Number 3 was a humiliating list: Must be fed most foods. Has no control over bowel or bladder. Must be given medication by others. Resists efforts of caretaker to clean or groom. No longer works. Home or hospital bound. No longer handles money. No longer goes out unaccompanied. Humiliating, but her analytical mind became instantly skeptical of the actual relevance of this list to her individual outcome. How much of this list was due to the progression of Alzheimer’s disease and how much was confounded by the overwhelmingly elderly population it described? Were the eighty-year-olds incontinent because they had Alzheimer’s or because they had eighty-year-old bladders? Perhaps these 3s wouldn’t apply to someone like her, someone so young and physically fit.

The worst of it came under the heading “Communications.” Speech is almost unintelligible. Does not understand what people are saying. Has given up reading. Never writes.
No more language.
Other than misdiagnosis, she couldn’t formulate a hypothesis that would render her immune to this list of 3s. It could all apply to someone like her. Someone with Alzheimer’s.

She looked at the rows of books and periodicals on her bookcase, the stack of final exams to be corrected on her desk, the emails in her inbox, the red, flashing voice-mail light on her phone. She thought about the books she’d always wanted to read, the ones adorning the top shelf in her bedroom, the ones she figured she’d have time for later.
Moby-Dick.
She had experiments to perform, papers to write, and lectures to
give and attend. Everything she did and loved, everything she was, required language.

The last pages of the questionnaire asked the informant to rate the severity of the following symptoms experienced by the patient in the past month: delusions, hallucinations, agitation, depression, anxiety, euphoria, apathy, disinhibition, irritability, repetitive motor disturbances, sleep disruptions, changes in eating. She felt tempted to fill in the answers herself, to demonstrate that she was actually perfectly fine and that Dr. Davis must be wrong. Then she remembered his words:
You may not be the most reliable source of what’s been going on.
Maybe, but then she still remembered he’d said that. She wondered when the time would come that she wouldn’t.

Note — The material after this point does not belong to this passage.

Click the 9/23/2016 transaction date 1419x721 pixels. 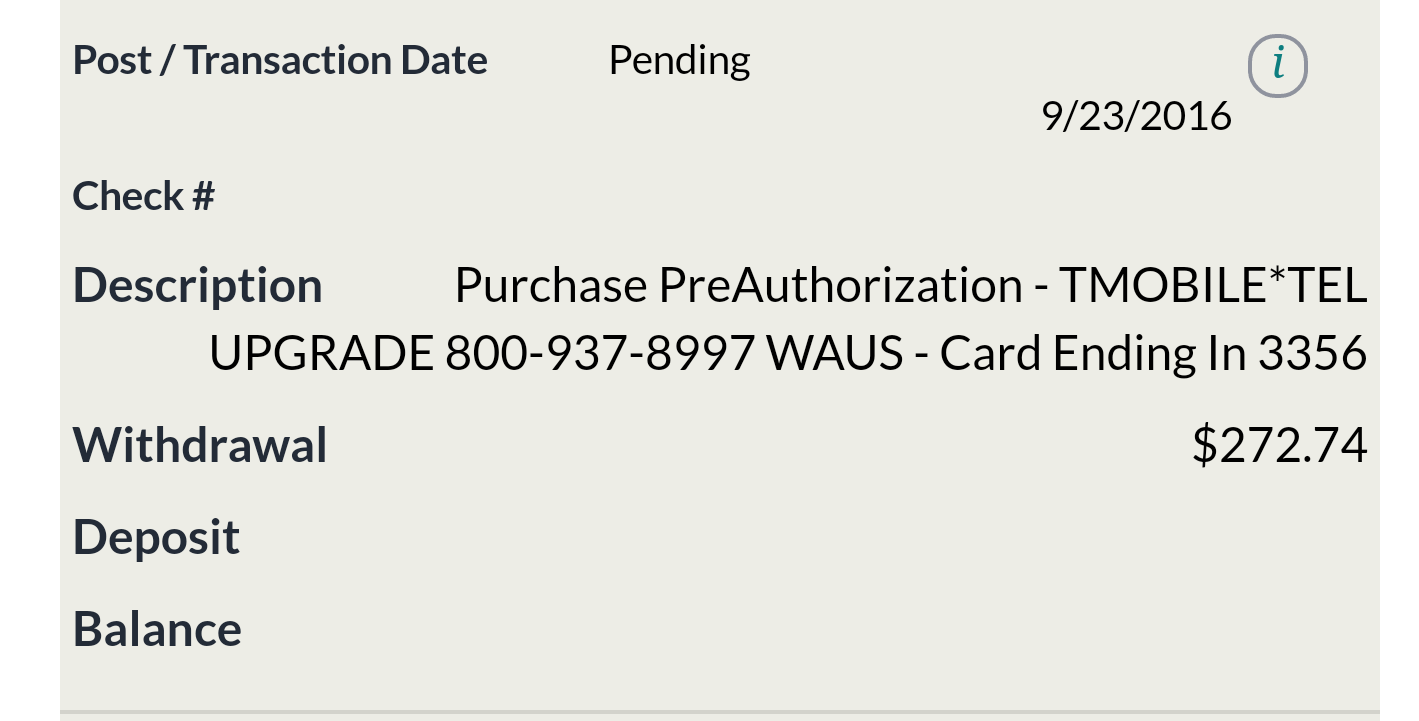(1136, 116)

Her knowledge of Alzheimer’s disease admittedly swept the surface only lightly. She knew that the brains of Alzheimer’s patients had reduced levels of acetylcholine, a neurotransmitter important in learning and memory. She also knew that the hippocampus, a sea-horse-shaped structure in the brain critical for the formation of new memories, became mired in plaques and tangles, although she didn’t really understand what plaques and tangles were exactly. She knew that anomia, a pathological tip of the tongue, was another hallmark symptom. And she knew that someday, she’d look at her husband, her children, her colleagues, faces she’d known and loved forever, and she wouldn’t recognize them.

And she knew there was more. There were layers of disturbing filth to uncover. She typed the words “Alzheimer’s disease” into Google. Her middle finger was poised over the return key when two jolting knocks caused her to abort the mission with the speed of an involuntary reflex and hide the evidence. Without further warning or waiting for an answer, the door opened.

She feared her face read stunned, anxious, devious.

“Are you ready?” asked John.

No, she wasn’t. If she confessed to John what Dr. Davis had told her, if she gave him the Activities of Daily Living questionnaire, it would all become real. John would become the informant, and Alice would become the dying, incompetent patient. She wasn’t ready to turn herself in. Not yet.

“Come on, the gates close in an hour,” said John.

“Okay,” said Alice. “I’m ready.”

 

 

F
OUNDED IN
1831
AS
A
MERICA’S
first nonsectarian garden cemetery, Mount Auburn was now a National Historic Landmark, a world-renowned arboretum and horticultural landscape, and the final resting place for Alice’s sister, mother, and father.

This was the first time that her father would be present on the anniversary of that fateful car accident, dead or otherwise, and it irritated her. This had always been a private visit between her and her mother and sister. Now, he would be there, too. He didn’t deserve to be.